= WHAT YOU SHOULD DO =
Copy each line below in which the word "DPRD" occurs.

= Screenshot grounding data =
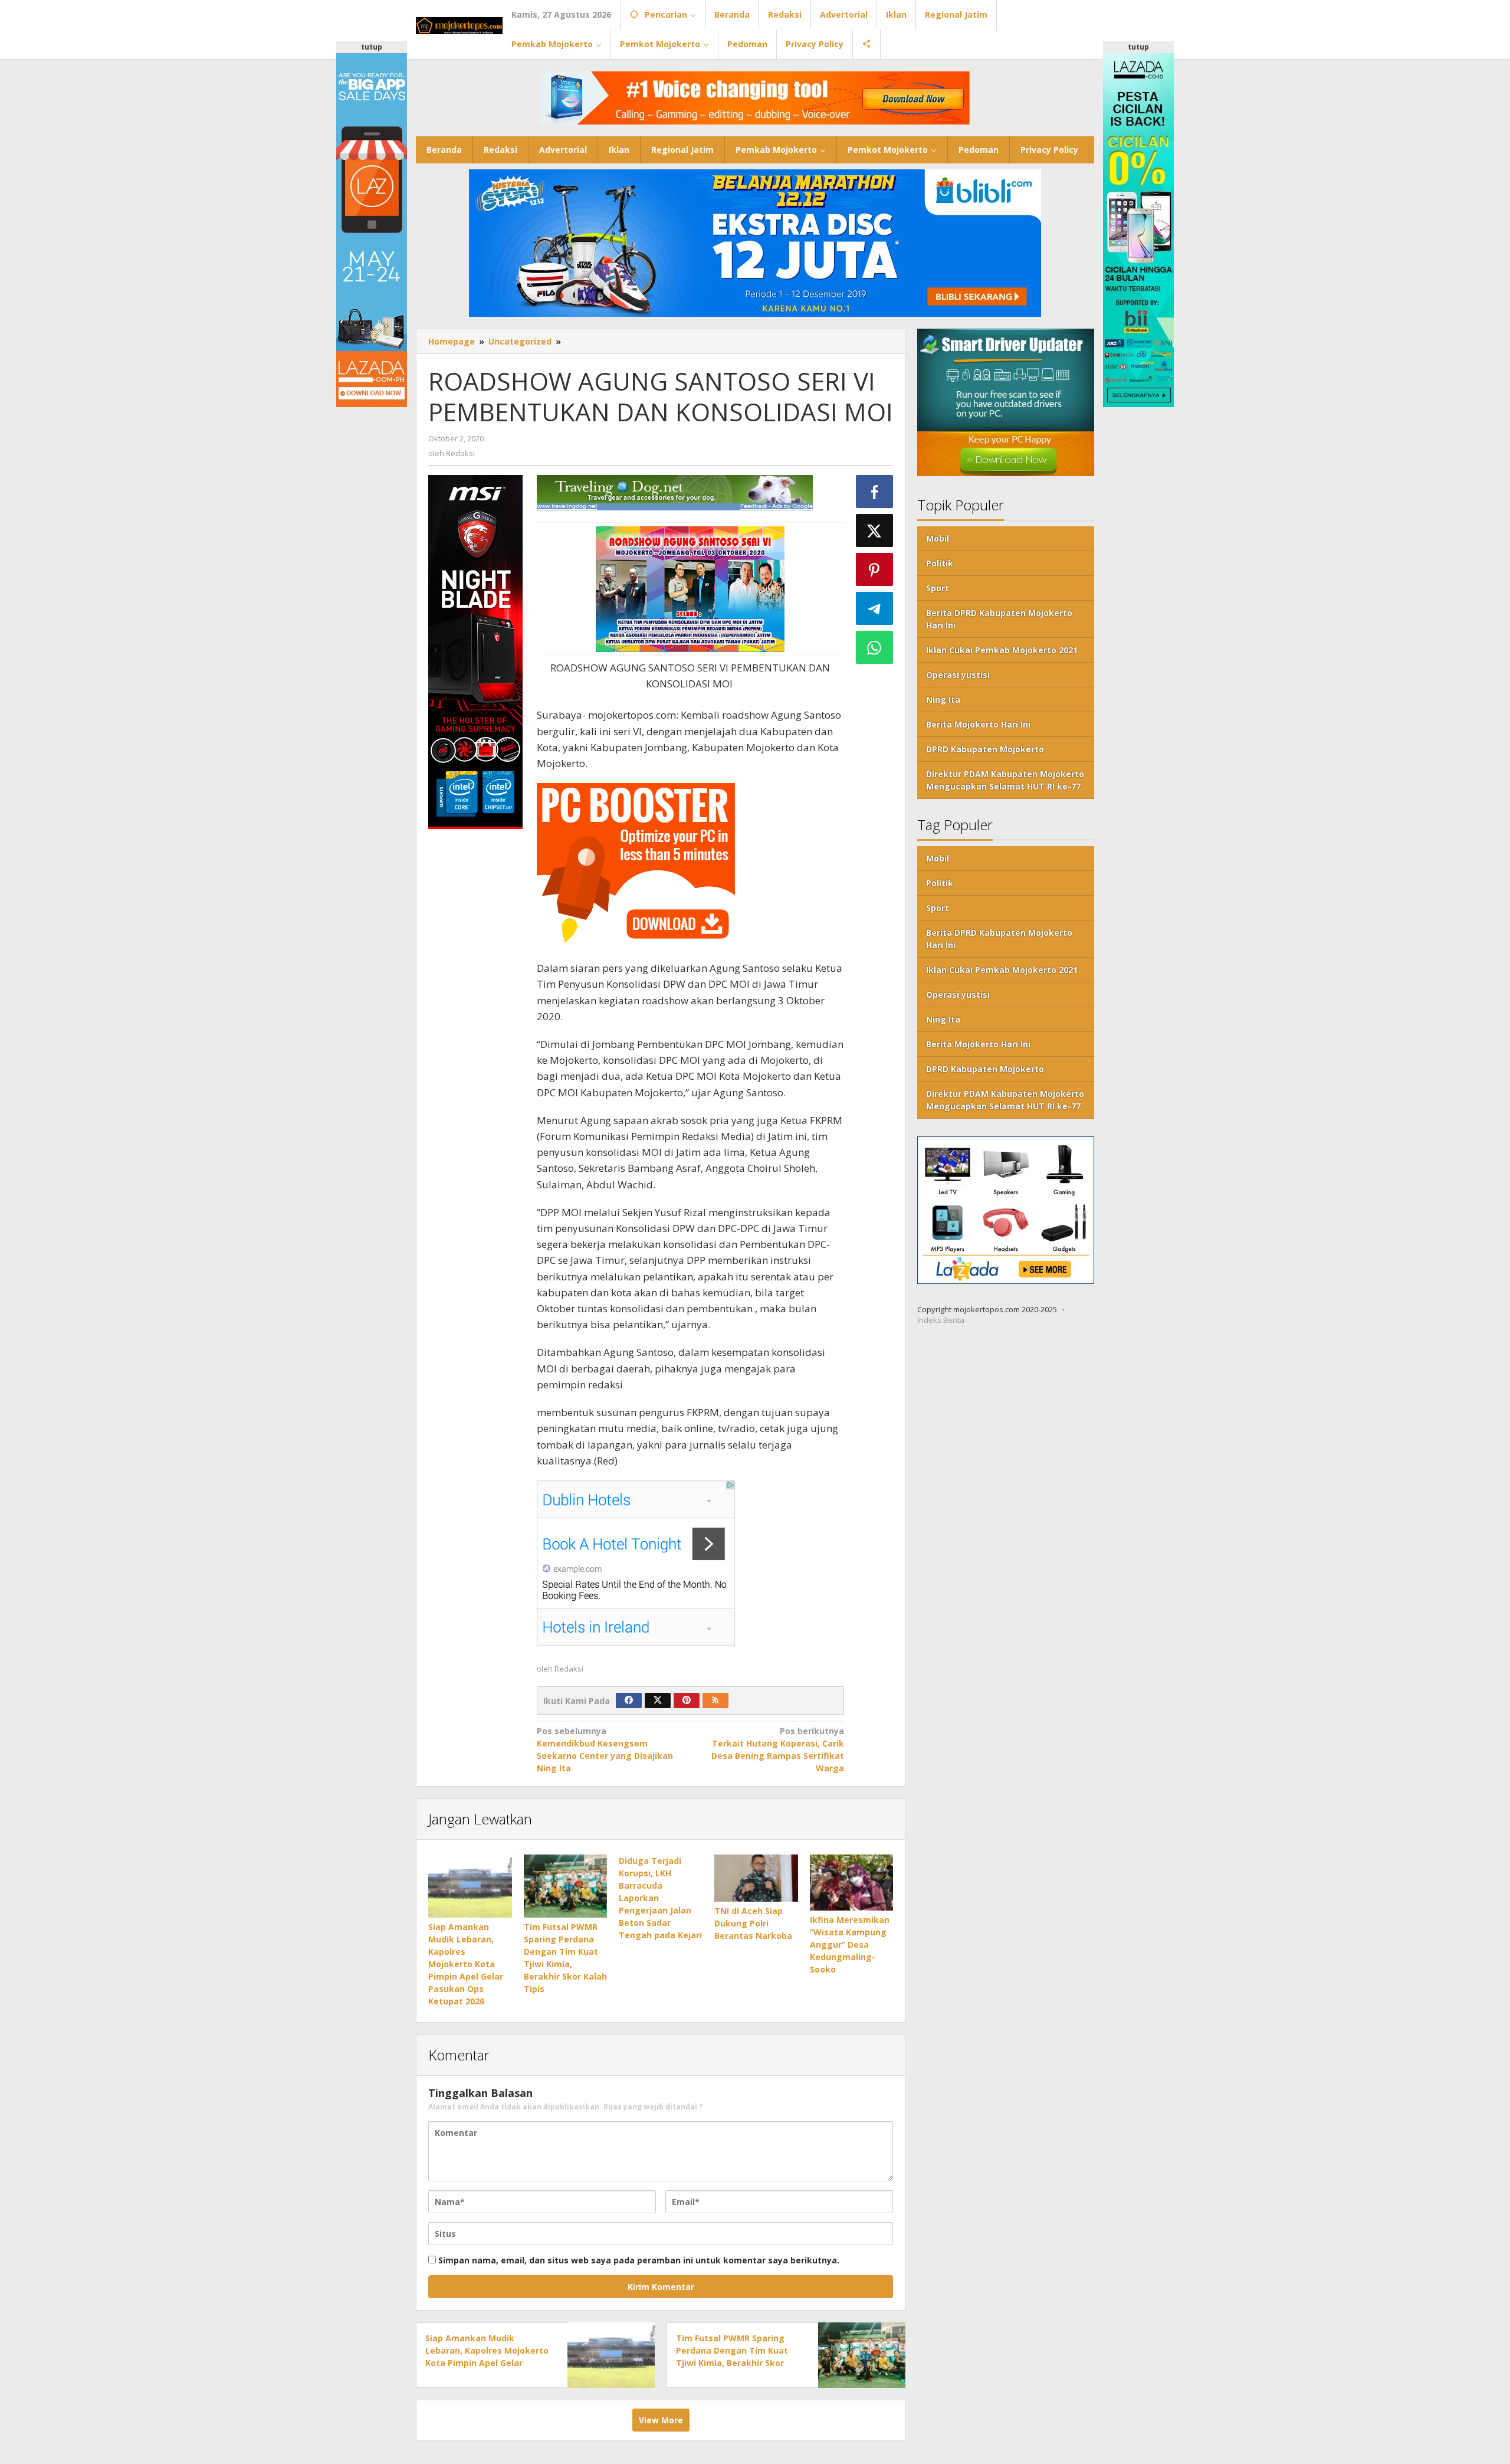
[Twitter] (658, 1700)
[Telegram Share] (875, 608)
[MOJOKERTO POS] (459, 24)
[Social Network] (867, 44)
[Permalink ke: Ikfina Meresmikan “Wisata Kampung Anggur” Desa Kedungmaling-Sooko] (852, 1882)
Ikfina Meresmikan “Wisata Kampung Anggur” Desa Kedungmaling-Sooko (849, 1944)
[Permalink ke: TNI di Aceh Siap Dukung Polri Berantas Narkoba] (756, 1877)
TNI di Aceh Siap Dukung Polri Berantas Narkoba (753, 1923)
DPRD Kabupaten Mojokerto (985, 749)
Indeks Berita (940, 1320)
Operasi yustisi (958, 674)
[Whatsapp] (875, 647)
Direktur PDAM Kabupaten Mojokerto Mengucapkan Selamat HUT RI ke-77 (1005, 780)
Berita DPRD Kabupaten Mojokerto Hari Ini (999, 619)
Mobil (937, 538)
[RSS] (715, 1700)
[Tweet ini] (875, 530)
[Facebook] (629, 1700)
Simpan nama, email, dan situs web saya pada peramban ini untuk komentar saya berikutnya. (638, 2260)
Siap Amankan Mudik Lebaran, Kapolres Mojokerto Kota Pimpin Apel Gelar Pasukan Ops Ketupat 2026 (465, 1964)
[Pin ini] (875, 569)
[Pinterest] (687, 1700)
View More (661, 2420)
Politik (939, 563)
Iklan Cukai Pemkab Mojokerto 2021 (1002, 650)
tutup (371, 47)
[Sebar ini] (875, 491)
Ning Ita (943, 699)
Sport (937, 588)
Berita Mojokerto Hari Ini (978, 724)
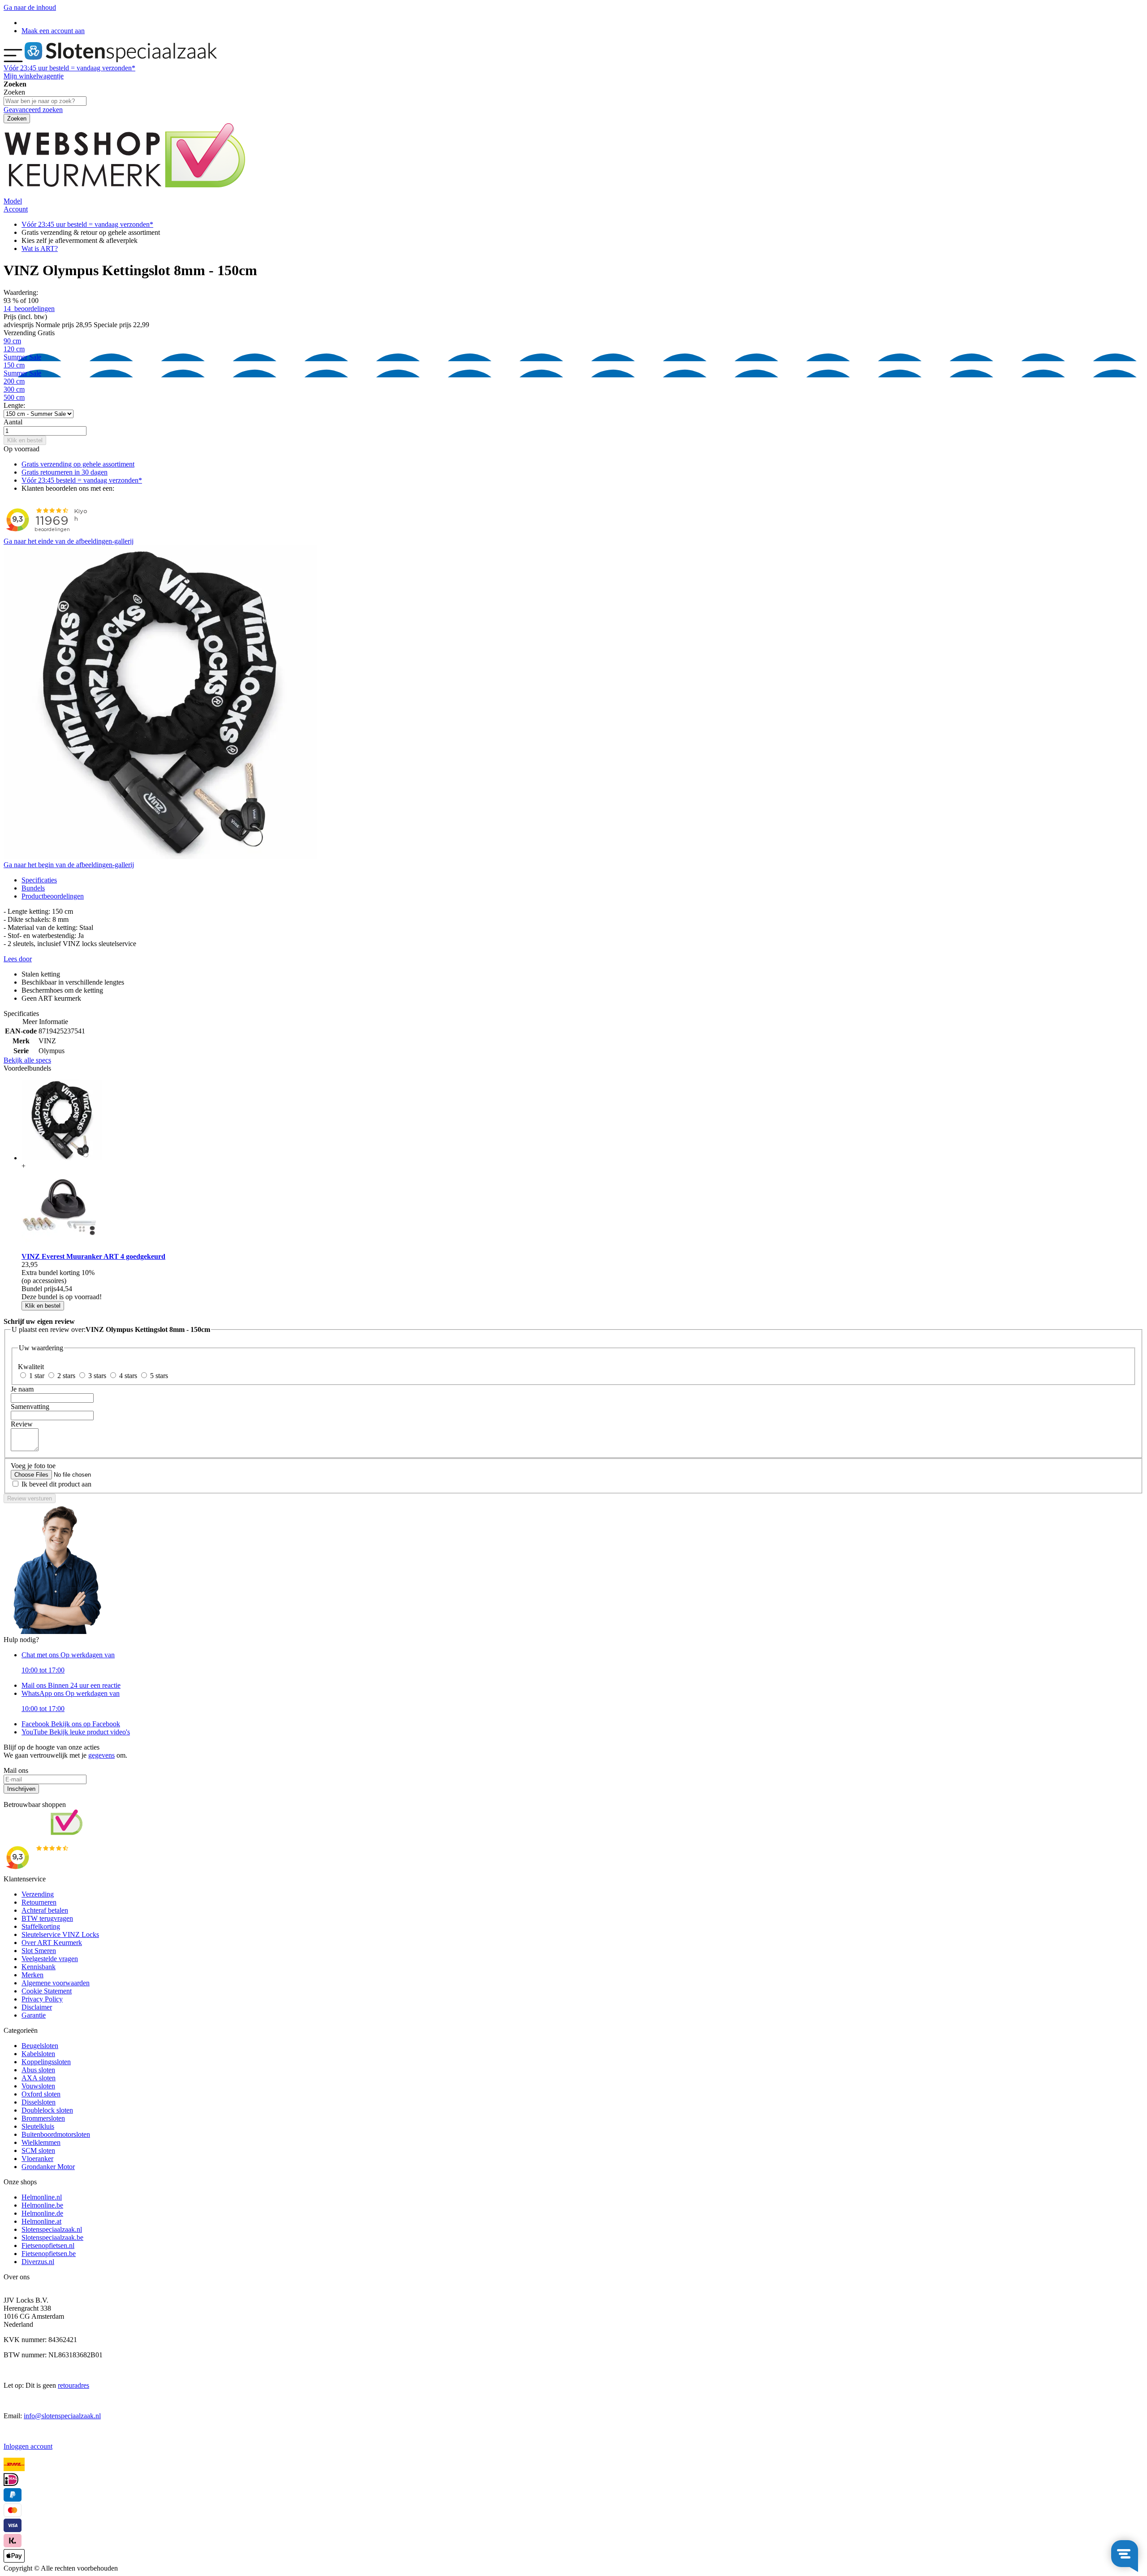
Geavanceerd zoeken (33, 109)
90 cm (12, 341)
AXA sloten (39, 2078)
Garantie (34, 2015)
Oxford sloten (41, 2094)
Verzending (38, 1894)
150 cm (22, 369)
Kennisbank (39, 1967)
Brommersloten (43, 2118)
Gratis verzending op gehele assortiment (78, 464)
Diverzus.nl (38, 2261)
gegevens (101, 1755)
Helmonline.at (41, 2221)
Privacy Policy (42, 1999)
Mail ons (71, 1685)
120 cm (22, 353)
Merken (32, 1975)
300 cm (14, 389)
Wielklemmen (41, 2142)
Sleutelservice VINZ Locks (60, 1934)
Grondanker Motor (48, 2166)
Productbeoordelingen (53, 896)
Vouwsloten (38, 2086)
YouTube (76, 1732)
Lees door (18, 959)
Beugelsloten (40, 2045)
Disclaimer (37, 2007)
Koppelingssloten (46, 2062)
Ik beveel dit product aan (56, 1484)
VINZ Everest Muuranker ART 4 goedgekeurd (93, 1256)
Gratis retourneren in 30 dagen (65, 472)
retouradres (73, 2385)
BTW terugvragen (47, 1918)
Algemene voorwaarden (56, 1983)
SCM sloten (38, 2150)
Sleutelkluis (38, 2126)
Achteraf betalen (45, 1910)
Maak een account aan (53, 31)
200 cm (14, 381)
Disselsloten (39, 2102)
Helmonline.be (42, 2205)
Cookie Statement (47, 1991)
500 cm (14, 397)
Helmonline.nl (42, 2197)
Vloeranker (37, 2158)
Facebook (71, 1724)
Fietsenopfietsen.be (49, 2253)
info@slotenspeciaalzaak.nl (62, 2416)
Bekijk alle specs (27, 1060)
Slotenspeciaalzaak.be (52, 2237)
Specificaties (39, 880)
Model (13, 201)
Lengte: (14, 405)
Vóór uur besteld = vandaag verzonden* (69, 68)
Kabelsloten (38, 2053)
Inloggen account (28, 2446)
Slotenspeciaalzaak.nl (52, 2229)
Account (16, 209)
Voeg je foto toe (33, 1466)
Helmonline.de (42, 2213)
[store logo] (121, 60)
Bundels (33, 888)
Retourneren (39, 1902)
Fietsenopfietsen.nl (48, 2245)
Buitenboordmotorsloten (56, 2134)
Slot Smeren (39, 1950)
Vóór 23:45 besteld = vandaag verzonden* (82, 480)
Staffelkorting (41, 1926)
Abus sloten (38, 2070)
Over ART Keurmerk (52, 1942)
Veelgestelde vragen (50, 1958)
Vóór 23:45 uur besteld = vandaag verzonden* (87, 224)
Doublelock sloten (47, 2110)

= WRITTEN SOLUTION =
DPRD Kabupaten Mojokerto (985, 749)
Berita DPRD Kabupaten Mojokerto Hari Ini (999, 619)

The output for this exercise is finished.